Une question se pose dès lors: si la totalité de l’argent en circulation a un taux d’intérêt qui lui est attribué, d’où vient la monnaie pour payer ces intérêts? La réponse est simple: de la nouvelle monnaie. C’est la raison pour laquelle la quantité totale de monnaie (et donc de dette) doit nécessairement croître chaque année, car sinon l’économie rentre dans une spirale déflationniste. Cela est dû à la nature même du système monétaire. C’est la raison pour laquelle les économistes parlent d’une croissance monétaire (ou inflation monétaire) indispensable ciblée autour de 3%.
Solutions à débattre
Bien que l’analyse et le diagnostic du problème soient incontestables, et ne peuvent pas véritablement faire l’objet d’un débat entre personnes de bonne foi, la solution proposée par « L’argent dette » comme « L’esclavage moderne », qui est de même nature, est susceptible d’être discutée.
Certes, les deux réalisateurs ont raison de penser qu’il aurait mieux valu que le pouvoir de création monétaire n’ait jamais été confié au cartel bancaire; toutefois, de rendre ce pouvoir incommensurable à l’État lui-même n’est pas nécessairement idéal, dès lors qu’on comprend qu’au sommet du pouvoir le secteur public, le secteur privé et le secteur du crime organisé convergent.

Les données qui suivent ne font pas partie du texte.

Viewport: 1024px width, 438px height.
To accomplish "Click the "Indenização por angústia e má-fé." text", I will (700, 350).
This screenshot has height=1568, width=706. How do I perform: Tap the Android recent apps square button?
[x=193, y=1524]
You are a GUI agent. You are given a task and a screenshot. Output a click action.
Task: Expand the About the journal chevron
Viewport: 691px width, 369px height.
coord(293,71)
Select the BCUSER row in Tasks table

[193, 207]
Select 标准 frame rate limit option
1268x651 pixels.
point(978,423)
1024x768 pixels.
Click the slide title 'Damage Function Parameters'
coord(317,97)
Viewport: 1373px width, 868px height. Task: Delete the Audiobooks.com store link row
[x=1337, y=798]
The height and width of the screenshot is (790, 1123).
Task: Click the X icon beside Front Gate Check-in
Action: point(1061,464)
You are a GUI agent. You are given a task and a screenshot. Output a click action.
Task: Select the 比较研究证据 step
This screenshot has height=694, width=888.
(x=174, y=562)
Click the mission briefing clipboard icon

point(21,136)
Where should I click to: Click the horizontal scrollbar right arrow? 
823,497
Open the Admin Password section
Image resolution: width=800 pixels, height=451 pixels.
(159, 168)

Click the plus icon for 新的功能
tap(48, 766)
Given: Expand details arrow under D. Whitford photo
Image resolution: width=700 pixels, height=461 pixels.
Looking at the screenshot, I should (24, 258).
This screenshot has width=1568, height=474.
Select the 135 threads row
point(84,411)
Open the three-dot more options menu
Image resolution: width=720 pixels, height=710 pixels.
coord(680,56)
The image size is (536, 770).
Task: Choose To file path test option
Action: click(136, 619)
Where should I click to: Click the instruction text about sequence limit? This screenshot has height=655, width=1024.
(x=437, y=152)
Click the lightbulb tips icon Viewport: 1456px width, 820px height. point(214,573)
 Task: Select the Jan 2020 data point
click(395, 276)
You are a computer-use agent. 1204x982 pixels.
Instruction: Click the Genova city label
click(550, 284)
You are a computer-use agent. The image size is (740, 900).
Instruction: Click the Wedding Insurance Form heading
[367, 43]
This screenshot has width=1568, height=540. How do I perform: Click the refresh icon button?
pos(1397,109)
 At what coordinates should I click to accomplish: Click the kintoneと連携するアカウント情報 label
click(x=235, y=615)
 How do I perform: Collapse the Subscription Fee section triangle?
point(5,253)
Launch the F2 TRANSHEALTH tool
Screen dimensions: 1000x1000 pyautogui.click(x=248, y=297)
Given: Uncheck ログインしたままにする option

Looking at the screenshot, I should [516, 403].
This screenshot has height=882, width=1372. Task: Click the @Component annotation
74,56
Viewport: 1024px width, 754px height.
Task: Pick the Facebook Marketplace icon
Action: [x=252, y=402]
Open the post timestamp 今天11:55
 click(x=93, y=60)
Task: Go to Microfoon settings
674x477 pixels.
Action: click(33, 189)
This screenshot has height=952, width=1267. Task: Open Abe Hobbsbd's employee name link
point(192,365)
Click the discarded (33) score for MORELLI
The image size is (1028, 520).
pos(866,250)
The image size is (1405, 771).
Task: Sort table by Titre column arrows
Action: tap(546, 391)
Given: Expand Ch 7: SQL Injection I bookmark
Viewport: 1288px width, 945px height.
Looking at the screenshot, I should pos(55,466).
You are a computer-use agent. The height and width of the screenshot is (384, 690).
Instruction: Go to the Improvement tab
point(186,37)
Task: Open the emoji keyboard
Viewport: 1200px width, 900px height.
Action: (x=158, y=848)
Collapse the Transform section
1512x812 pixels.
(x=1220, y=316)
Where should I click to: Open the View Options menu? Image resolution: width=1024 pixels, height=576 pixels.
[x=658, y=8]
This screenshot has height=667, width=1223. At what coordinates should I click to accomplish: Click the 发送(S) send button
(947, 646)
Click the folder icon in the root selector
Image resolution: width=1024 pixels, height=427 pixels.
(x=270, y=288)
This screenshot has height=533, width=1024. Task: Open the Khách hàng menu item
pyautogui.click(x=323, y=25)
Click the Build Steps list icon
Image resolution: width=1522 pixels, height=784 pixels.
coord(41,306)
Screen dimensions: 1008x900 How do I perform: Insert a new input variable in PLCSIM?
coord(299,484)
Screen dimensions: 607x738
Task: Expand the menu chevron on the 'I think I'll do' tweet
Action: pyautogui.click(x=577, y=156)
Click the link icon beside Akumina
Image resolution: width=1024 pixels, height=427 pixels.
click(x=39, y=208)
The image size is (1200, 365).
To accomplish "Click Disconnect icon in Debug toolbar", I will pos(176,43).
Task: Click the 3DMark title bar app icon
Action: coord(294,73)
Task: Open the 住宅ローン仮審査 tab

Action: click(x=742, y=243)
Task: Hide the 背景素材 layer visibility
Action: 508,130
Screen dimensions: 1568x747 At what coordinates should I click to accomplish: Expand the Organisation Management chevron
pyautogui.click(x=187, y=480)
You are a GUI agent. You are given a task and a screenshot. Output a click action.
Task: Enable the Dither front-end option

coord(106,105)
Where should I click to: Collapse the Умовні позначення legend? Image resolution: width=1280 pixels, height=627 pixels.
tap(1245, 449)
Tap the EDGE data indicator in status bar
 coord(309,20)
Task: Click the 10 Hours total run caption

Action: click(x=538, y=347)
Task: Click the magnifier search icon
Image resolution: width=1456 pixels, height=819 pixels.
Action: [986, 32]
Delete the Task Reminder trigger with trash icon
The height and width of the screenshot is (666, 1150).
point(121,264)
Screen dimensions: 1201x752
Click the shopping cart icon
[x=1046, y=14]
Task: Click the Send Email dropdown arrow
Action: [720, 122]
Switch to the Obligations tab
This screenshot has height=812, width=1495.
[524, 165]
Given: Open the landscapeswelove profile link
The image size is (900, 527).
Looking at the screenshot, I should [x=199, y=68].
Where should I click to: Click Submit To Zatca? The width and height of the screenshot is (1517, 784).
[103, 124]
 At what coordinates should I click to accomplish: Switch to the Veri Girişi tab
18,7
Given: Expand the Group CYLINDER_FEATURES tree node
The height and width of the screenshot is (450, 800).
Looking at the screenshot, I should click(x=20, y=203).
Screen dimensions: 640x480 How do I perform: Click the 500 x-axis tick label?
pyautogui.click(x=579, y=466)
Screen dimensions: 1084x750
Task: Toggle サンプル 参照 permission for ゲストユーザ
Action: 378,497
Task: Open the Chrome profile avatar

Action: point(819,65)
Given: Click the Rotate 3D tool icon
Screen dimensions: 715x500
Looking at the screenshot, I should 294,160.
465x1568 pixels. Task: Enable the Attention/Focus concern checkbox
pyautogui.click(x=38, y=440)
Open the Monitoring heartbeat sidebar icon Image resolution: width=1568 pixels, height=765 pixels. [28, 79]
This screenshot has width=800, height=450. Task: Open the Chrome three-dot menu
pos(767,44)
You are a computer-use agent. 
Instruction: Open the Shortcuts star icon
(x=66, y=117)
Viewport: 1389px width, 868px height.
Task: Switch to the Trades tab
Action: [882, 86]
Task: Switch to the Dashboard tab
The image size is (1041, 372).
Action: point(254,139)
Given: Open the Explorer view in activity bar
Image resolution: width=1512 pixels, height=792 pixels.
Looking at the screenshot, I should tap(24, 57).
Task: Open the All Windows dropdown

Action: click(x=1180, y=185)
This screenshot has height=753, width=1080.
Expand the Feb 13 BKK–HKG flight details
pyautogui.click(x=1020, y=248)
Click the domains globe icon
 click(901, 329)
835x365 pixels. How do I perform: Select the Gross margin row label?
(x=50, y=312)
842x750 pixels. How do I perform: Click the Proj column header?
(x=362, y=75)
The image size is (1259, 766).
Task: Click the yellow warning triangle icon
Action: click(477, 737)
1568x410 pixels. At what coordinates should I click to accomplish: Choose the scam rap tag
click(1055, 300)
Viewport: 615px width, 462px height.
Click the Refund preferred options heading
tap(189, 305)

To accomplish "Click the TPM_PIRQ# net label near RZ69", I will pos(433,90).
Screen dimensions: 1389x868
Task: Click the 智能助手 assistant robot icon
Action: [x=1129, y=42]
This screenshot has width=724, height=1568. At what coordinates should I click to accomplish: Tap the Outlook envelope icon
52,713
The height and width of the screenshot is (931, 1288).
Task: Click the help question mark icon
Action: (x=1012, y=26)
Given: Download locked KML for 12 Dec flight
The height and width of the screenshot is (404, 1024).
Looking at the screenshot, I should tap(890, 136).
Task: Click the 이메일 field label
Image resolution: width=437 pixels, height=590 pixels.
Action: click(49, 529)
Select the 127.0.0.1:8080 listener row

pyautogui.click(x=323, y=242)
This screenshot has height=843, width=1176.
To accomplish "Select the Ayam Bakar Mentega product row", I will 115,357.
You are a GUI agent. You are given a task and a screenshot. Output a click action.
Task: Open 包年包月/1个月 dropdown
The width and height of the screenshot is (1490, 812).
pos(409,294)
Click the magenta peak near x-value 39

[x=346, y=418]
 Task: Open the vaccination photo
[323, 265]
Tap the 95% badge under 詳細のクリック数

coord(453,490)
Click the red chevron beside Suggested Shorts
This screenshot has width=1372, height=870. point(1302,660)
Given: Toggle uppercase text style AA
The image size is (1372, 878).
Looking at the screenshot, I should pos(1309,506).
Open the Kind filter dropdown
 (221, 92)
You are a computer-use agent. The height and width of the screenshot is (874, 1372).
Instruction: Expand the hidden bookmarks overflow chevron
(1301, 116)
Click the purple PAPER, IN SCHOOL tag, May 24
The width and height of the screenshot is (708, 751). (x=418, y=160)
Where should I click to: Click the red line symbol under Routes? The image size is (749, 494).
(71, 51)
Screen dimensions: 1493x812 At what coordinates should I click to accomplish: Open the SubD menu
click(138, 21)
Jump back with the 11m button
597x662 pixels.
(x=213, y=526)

Certes, ce serait largement préférable que l’État emprunte « à lui-même » sans intérêt plutôt que la situation usurière qui prévaut aujourd’hui. Toutefois, une autre solution au problème, sans doute supérieure, serait simplement d’abolir toute espèce de loi sur le cours légal, et toute forme de coercition, directe ou indirecte, imposant un quelconque monopole monétaire. Dans cette vision, chacun est libre de produire des petits coupons, du papier de Monopoly, du papier toilette, du crédit électronique, etc. et de l’appeler « monnaie »; le problème vient du fait qu’un pouvoir, sous menace de violence, nous oblige à l’utiliser.
La motivation principale pour envisager une telle solution comme préférable aux autres serait d’abord morale; il s’agit de rejeter les arguments comme « c’est illusoire », « l’anarchie ne fonctionne pas », ou « on a besoin d’un État pour construire des routes » sans lui opposer un argument utilitariste, mais de principe. L’initiation de la violence est immorale, et imposer par la force ce que les autres doivent accepter en échange de leur labeur est contraire à la loi naturelle.
Le fait qu’il manque aux deux présentations une description plus complète de l’éventail des solutions possibles n’enlève rien à la qualité de leur analyse. D’ailleurs, il leur manque autre chose: ils ne se demandent pas par quel nouveau système les planificateurs prévoient probablement de remplacer le système actuel, dont l’effondrement est inévitable, est prévu, et aura lieu de façon contrôlée.
Sur ce sujet, qui mêle hyperinflation, grande dépossession, remonétisation de l’or, monnaies numériques de banque centrale, et revenu minimum de base, on aura l’occasion de revenir; tout comme on reviendra sur les solutions qui existent pour se prémunir contre ce projet, récemment désigné par le World Economic Forum sous la formule « vous ne posséderez rien et vous serez heureux ».
La présentation de M. Auffan se termine par des recommandations sur les moyens d’agir auxquelles on ne peut qu’adhérer: il s’agit de refuser de participer, c’est-à-dire retirer son consentement. Cette sécession individuelle du système esclavagiste, Essentiel News continuera d’avoir à cœur de la faciliter.